(WRITTEN PROBLEM):
Convert the records below, from the line containing "Given: Edit the" through the end, into a JSON list of strings with one string per line and no blank lines. Omit the pictures.

(MATERIALS PROVIDED):
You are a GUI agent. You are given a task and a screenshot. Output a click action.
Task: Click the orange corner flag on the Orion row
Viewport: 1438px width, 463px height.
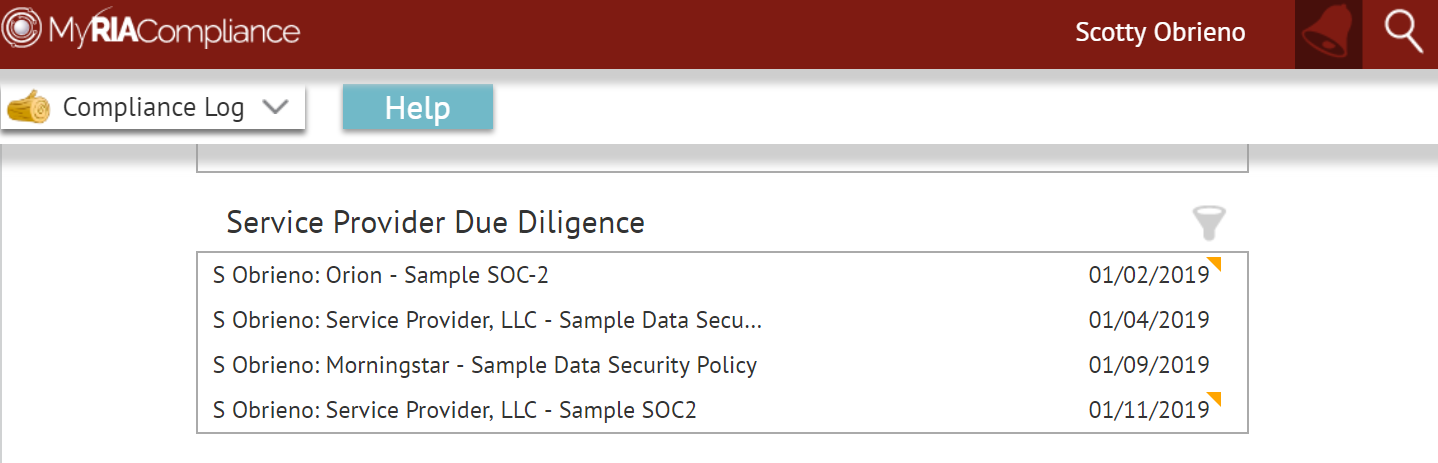click(1215, 263)
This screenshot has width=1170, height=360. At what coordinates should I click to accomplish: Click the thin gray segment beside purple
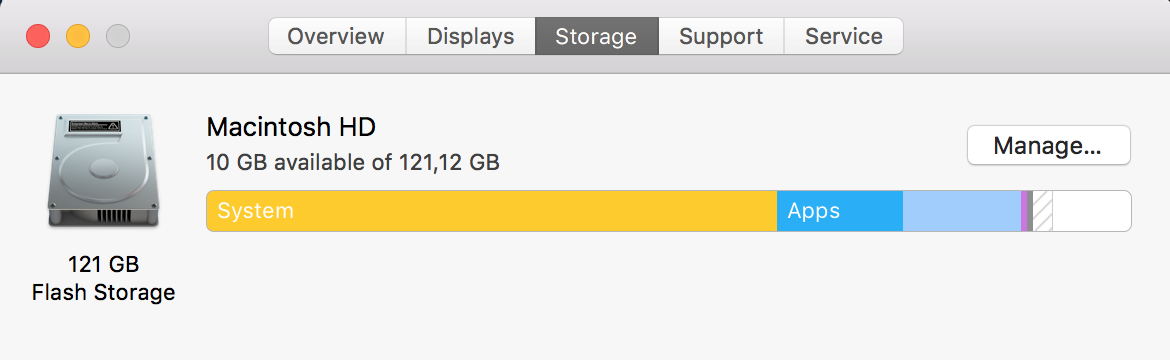click(1030, 211)
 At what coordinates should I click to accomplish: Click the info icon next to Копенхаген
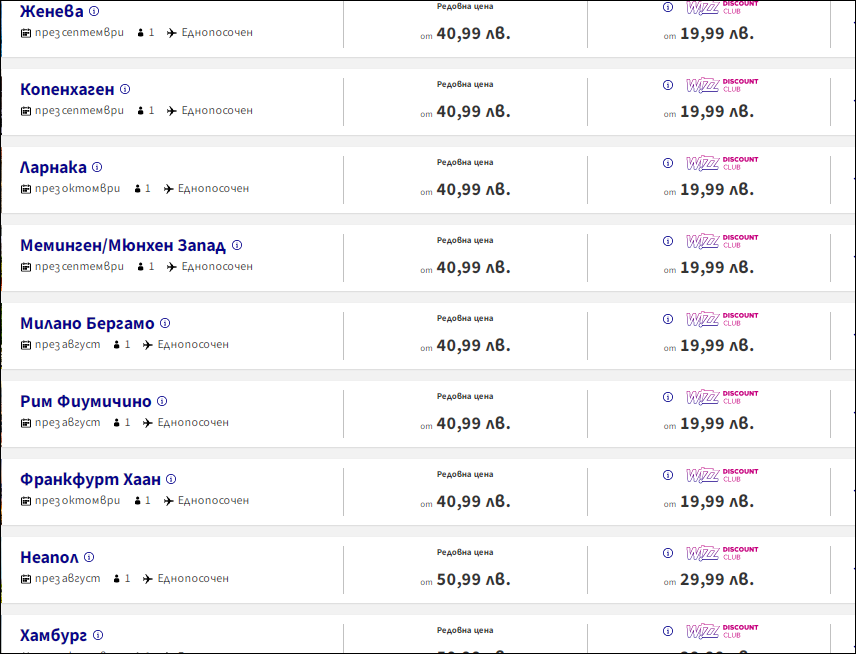(x=125, y=89)
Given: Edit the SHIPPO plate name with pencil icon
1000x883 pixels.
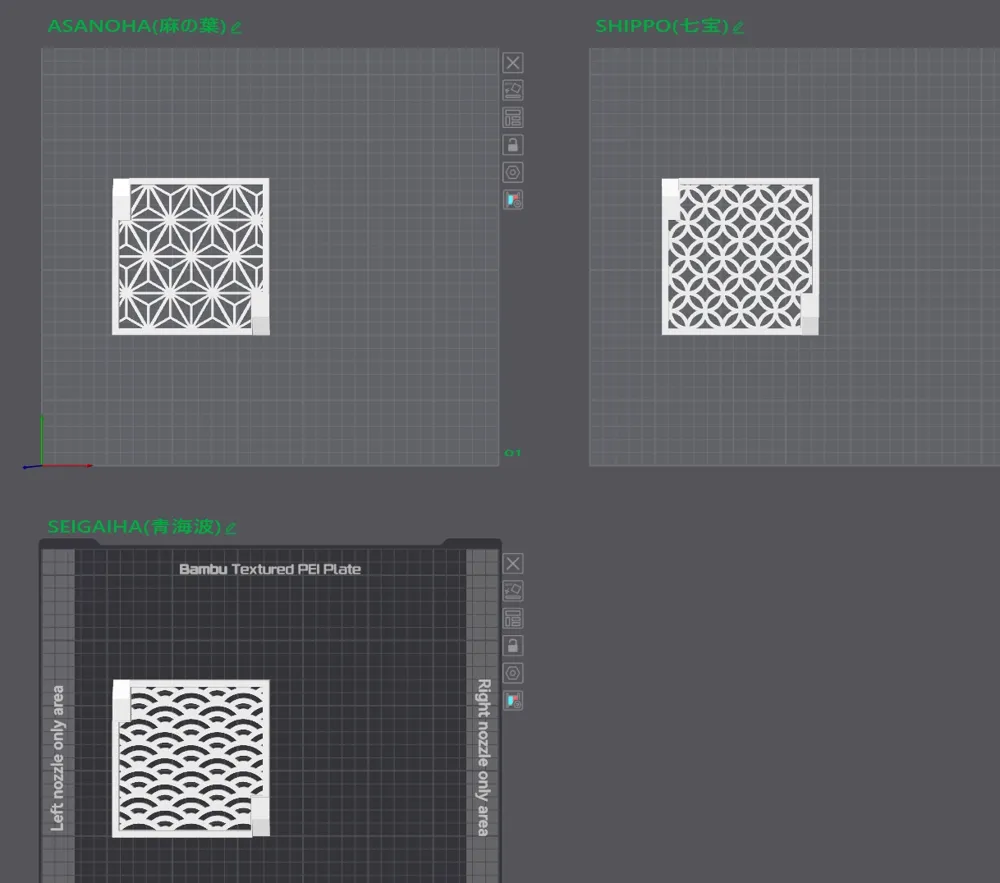Looking at the screenshot, I should pos(738,27).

(SOLUTION TO THIS EXERCISE):
[
  "Given: Edit the SHIPPO plate name with pencil icon",
  "1000x883 pixels.",
  "Looking at the screenshot, I should pos(738,27)."
]